[What you are asked to do]: Scan the records below for the string "agosto" and return every line where it appears.

[Saved data entries]
■ ■ ■

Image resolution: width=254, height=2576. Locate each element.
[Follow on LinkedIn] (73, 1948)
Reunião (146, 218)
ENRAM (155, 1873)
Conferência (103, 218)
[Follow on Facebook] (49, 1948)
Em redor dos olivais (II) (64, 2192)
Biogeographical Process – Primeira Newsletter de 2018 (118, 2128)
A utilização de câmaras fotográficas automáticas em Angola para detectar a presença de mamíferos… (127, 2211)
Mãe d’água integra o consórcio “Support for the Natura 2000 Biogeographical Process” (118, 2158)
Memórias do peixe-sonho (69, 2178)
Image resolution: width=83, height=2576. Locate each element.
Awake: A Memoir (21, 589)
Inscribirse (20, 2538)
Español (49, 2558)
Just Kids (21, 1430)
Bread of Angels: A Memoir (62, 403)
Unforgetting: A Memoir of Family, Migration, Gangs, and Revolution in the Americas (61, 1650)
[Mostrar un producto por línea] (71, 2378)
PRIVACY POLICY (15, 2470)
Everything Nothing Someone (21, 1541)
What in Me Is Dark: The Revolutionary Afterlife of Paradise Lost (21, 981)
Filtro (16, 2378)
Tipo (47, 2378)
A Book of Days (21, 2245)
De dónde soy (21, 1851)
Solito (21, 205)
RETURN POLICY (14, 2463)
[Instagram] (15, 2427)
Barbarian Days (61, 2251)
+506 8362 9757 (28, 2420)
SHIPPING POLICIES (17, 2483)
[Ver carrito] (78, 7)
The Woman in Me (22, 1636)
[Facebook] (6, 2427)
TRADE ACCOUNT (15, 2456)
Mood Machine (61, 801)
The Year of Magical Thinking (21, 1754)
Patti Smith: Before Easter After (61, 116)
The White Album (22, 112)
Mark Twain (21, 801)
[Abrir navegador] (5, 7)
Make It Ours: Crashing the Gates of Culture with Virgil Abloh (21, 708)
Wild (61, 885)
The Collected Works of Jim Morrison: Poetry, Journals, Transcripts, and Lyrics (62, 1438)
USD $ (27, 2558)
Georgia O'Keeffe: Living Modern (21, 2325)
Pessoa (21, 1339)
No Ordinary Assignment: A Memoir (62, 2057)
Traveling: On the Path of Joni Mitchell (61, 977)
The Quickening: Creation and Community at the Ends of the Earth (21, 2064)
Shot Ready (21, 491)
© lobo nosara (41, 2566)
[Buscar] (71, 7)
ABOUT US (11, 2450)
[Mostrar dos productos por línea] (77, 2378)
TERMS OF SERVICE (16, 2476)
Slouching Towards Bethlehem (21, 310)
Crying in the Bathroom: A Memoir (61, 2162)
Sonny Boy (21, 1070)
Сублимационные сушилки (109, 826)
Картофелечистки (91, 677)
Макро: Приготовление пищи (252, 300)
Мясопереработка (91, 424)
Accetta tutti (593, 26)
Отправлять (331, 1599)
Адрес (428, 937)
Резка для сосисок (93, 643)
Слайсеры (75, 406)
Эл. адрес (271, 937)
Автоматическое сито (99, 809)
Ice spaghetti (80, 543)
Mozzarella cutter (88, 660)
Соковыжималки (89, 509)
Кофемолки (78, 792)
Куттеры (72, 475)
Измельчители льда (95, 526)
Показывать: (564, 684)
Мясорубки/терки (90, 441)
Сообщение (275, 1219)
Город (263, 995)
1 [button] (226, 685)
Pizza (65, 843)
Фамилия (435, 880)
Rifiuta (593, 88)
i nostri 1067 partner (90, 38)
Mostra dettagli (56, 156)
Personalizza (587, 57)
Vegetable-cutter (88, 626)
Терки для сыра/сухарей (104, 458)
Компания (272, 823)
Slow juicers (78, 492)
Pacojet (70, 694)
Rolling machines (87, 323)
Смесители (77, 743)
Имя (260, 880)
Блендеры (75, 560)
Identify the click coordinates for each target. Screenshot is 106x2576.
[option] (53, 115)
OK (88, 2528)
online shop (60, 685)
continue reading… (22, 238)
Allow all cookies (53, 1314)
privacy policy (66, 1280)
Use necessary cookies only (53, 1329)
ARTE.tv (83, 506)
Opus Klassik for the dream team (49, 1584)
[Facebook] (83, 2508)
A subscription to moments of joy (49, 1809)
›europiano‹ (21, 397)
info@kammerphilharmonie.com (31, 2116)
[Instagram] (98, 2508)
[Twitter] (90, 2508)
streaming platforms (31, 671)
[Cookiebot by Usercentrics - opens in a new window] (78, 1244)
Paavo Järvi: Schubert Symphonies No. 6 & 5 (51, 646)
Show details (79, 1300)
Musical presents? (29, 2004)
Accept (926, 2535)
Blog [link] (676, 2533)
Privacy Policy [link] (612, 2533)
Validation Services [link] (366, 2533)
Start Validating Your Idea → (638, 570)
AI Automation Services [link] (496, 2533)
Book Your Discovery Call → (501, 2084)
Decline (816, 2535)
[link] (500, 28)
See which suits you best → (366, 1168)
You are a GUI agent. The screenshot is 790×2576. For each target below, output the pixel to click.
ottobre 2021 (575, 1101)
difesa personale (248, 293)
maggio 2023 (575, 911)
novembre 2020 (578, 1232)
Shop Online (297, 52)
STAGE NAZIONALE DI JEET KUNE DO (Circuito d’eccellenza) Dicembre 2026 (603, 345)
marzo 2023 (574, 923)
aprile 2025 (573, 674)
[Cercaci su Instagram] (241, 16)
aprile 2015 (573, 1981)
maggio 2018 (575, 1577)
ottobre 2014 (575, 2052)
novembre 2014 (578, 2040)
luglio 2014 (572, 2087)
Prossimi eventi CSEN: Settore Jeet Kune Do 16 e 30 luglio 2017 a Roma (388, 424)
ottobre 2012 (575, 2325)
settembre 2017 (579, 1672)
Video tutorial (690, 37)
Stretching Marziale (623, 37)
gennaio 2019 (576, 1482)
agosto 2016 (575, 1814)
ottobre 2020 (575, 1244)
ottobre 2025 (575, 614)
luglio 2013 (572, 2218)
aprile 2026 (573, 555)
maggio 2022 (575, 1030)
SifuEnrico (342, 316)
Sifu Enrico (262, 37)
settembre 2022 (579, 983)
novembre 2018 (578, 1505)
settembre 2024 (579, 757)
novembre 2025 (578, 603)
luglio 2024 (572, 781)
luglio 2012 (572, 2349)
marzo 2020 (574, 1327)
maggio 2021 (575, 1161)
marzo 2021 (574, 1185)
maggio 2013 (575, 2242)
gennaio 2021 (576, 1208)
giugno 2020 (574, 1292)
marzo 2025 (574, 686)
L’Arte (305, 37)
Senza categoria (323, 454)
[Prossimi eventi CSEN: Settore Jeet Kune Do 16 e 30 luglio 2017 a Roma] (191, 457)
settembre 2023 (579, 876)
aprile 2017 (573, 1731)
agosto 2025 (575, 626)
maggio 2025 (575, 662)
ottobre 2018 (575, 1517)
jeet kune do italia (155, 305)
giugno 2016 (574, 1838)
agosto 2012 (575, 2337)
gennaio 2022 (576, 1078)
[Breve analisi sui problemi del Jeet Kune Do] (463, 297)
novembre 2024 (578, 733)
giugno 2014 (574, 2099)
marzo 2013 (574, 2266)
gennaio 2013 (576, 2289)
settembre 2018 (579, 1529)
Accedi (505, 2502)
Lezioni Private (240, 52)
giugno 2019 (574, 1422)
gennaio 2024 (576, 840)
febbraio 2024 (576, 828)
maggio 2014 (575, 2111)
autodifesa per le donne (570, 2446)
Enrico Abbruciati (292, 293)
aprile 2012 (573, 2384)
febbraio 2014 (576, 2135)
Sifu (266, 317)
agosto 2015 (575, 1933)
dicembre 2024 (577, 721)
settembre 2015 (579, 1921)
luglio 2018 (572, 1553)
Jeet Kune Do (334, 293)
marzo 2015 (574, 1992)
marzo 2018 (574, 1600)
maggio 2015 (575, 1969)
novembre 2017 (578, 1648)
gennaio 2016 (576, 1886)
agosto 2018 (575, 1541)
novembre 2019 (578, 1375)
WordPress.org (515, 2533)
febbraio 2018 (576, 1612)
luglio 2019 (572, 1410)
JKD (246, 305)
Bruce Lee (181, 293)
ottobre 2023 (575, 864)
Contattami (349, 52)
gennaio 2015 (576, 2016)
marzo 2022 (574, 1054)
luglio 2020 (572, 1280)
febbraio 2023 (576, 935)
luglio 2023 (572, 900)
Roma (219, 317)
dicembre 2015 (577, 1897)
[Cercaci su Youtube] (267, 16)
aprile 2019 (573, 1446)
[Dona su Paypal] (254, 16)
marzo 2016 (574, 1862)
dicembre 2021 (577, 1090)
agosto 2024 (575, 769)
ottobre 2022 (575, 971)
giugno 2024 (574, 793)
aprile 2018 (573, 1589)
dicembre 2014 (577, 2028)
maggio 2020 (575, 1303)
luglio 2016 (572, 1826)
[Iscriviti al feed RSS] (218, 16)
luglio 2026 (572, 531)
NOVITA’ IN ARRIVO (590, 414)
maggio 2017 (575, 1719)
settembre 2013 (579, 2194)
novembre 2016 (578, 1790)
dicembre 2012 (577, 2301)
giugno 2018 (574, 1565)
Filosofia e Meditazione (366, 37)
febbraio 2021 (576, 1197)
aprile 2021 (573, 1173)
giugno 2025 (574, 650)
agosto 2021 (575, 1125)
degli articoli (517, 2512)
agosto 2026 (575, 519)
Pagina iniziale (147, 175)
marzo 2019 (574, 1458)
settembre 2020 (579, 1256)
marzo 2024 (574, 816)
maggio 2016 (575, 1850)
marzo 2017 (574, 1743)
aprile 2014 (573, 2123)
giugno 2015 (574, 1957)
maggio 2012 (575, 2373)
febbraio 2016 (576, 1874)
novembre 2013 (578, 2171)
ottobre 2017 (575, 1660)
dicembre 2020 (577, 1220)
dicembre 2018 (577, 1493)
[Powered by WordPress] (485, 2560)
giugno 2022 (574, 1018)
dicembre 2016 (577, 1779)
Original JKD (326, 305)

■ ■ ■

[Output of the task]:
agosto 2016 (575, 1814)
agosto 2025 (575, 626)
agosto 2012 (575, 2337)
agosto 2015 (575, 1933)
agosto 2018 (575, 1541)
agosto 2024 (575, 769)
agosto 2021 (575, 1125)
agosto 2026 (575, 519)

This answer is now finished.